### [TASK TO COMPLETE]
Pictures should not appear in the copy; the records themselves must be written out exactly.

### [INPUT DATA]
++++++++++
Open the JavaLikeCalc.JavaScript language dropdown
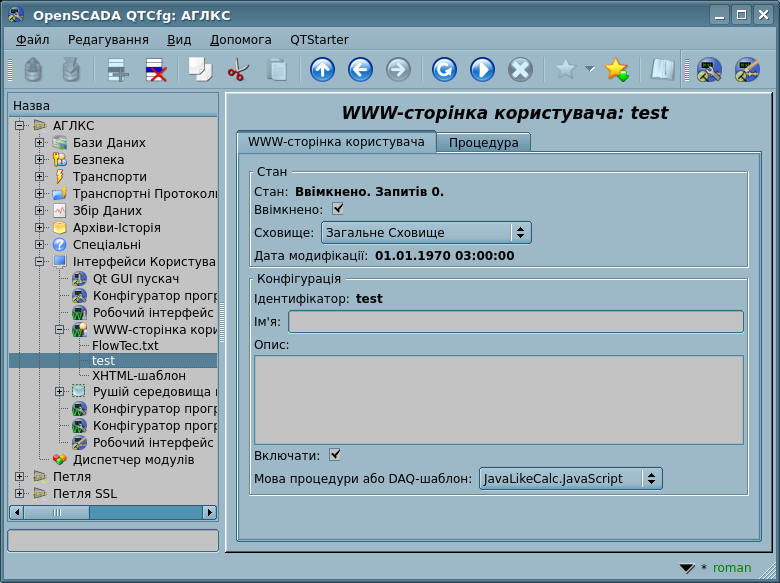tap(570, 479)
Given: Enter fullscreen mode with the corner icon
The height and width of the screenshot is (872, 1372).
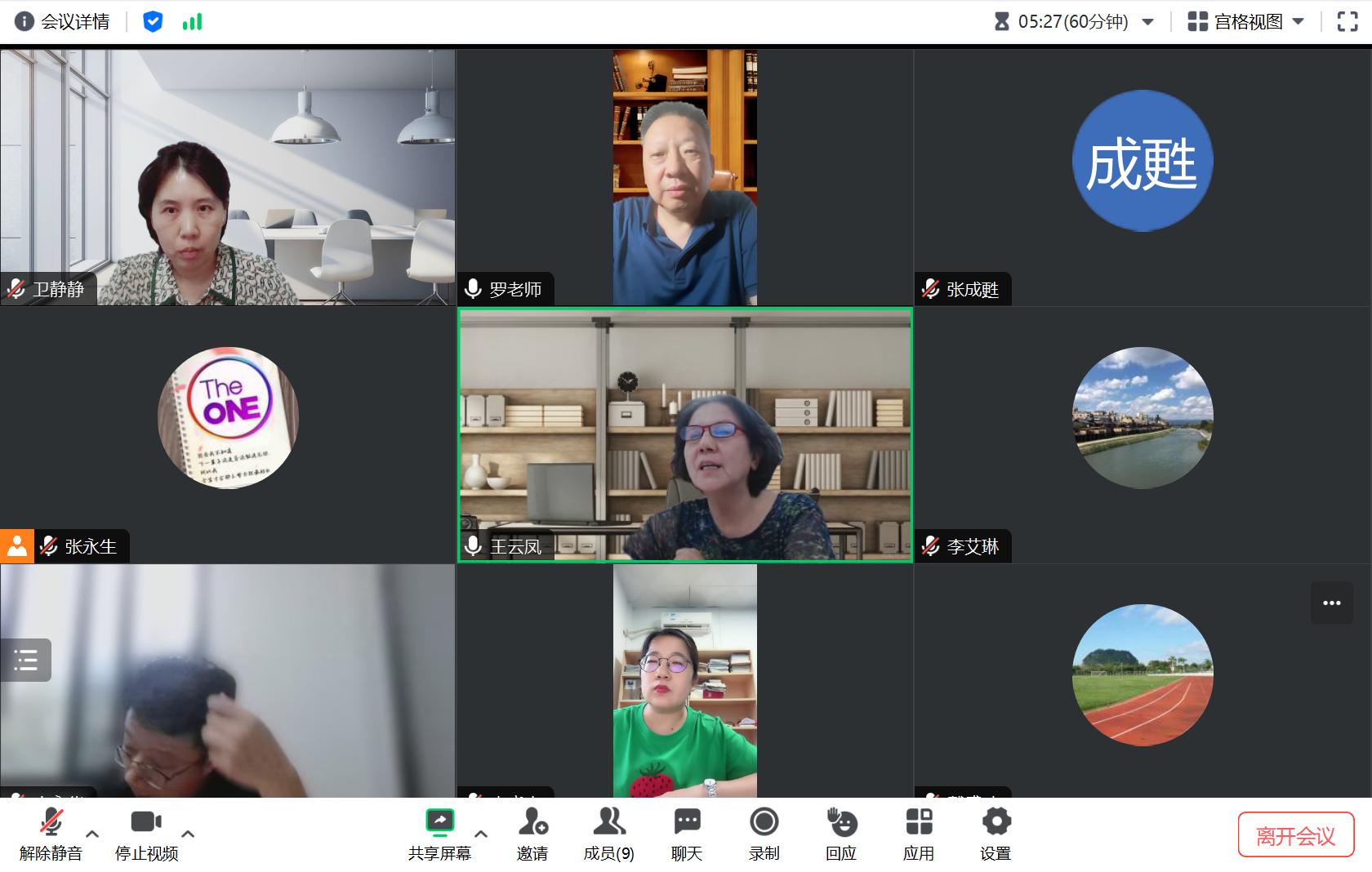Looking at the screenshot, I should click(x=1347, y=21).
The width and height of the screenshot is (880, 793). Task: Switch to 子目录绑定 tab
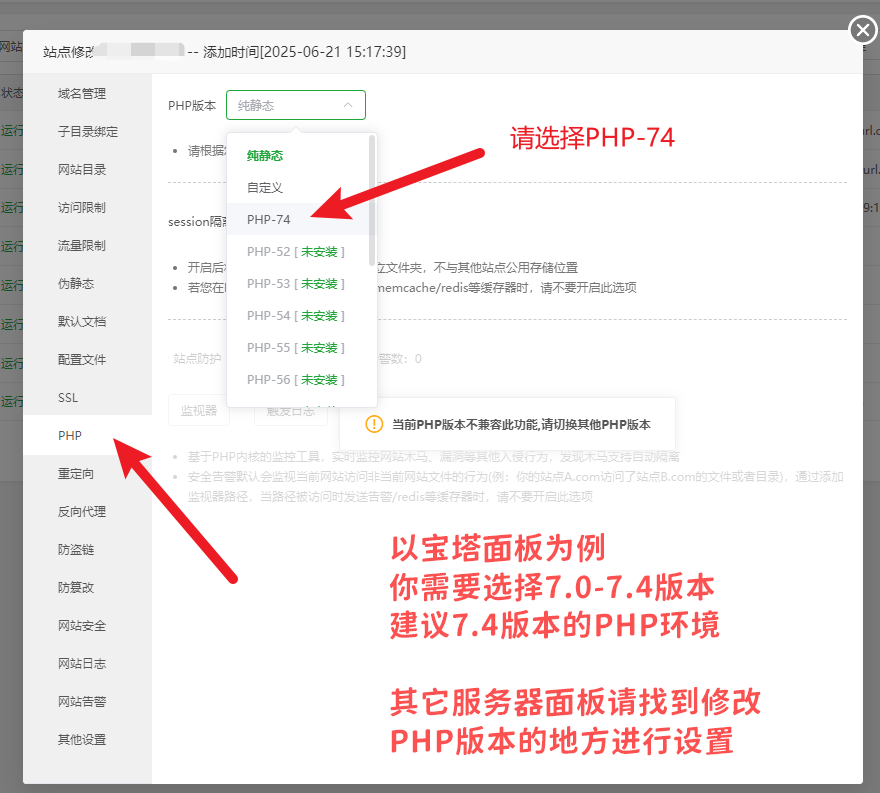point(88,132)
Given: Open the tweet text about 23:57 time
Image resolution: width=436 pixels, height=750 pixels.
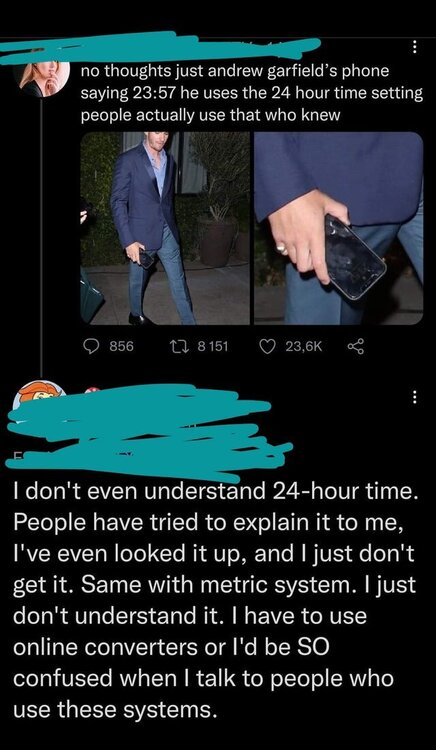Looking at the screenshot, I should [x=251, y=93].
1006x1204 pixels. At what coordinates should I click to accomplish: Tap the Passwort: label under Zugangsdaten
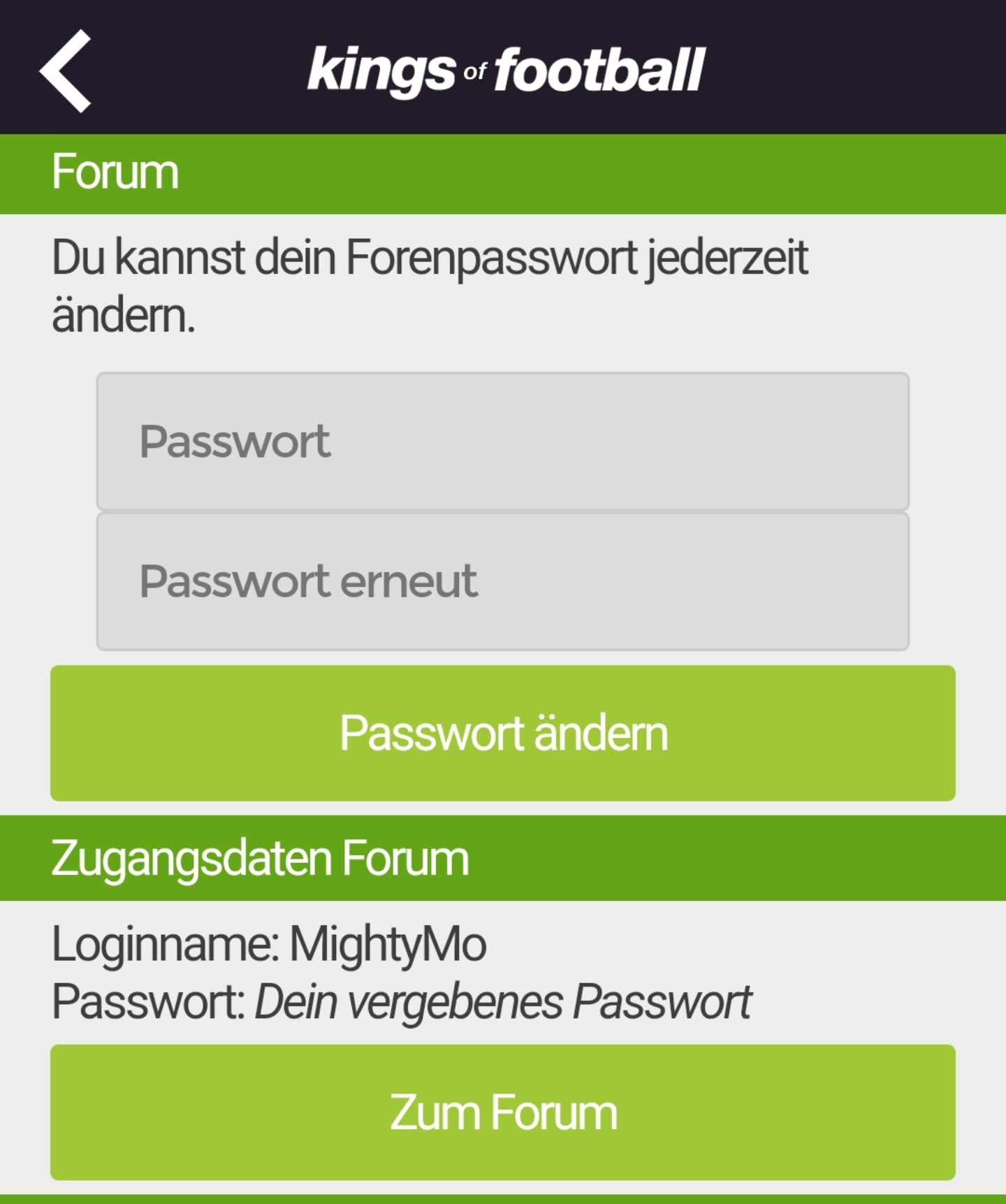pos(148,1002)
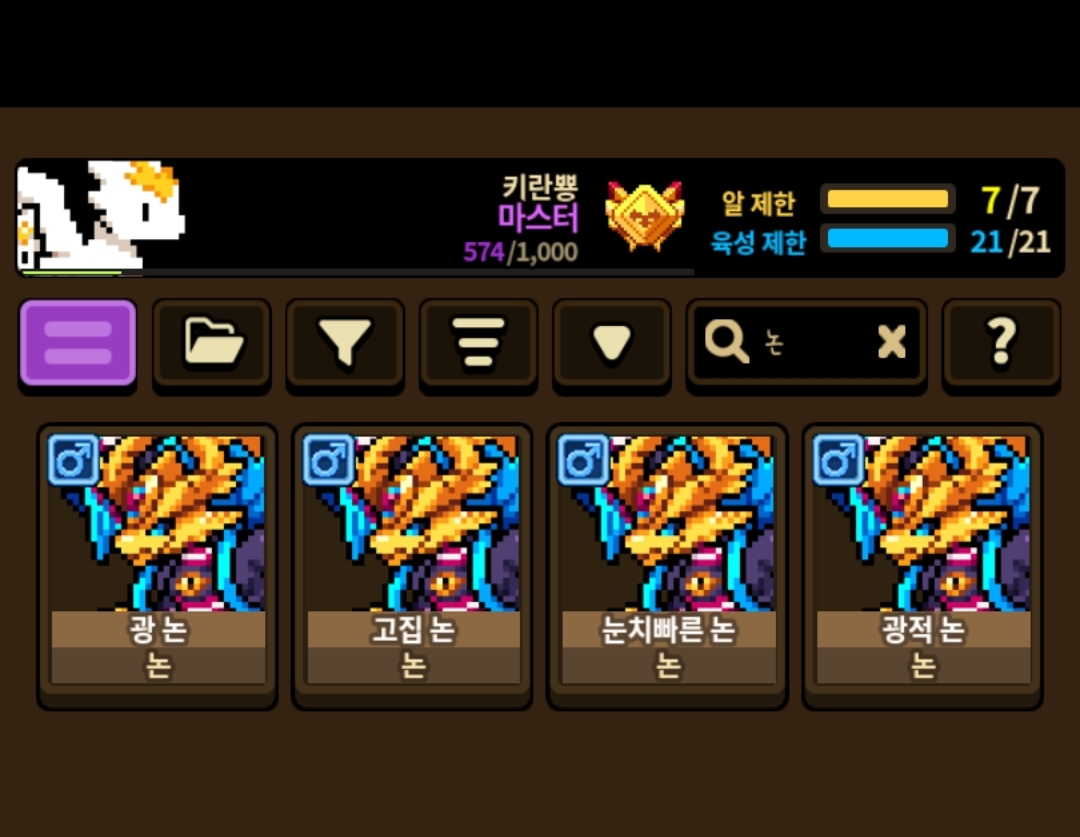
++++++++++
### [ANSWER TO THIS PROBLEM]
Open the JavaLikeCalc.JavaScript language dropdown
tap(570, 479)
Given: Enter fullscreen mode with the corner icon
The height and width of the screenshot is (872, 1372).
Looking at the screenshot, I should click(x=1347, y=21).
The width and height of the screenshot is (880, 793). Task: Switch to 子目录绑定 tab
point(88,132)
Given: Open the tweet text about 23:57 time
Image resolution: width=436 pixels, height=750 pixels.
Looking at the screenshot, I should [x=251, y=93].
1006x1204 pixels. At what coordinates should I click to accomplish: Tap the Passwort: label under Zugangsdaten
pos(148,1002)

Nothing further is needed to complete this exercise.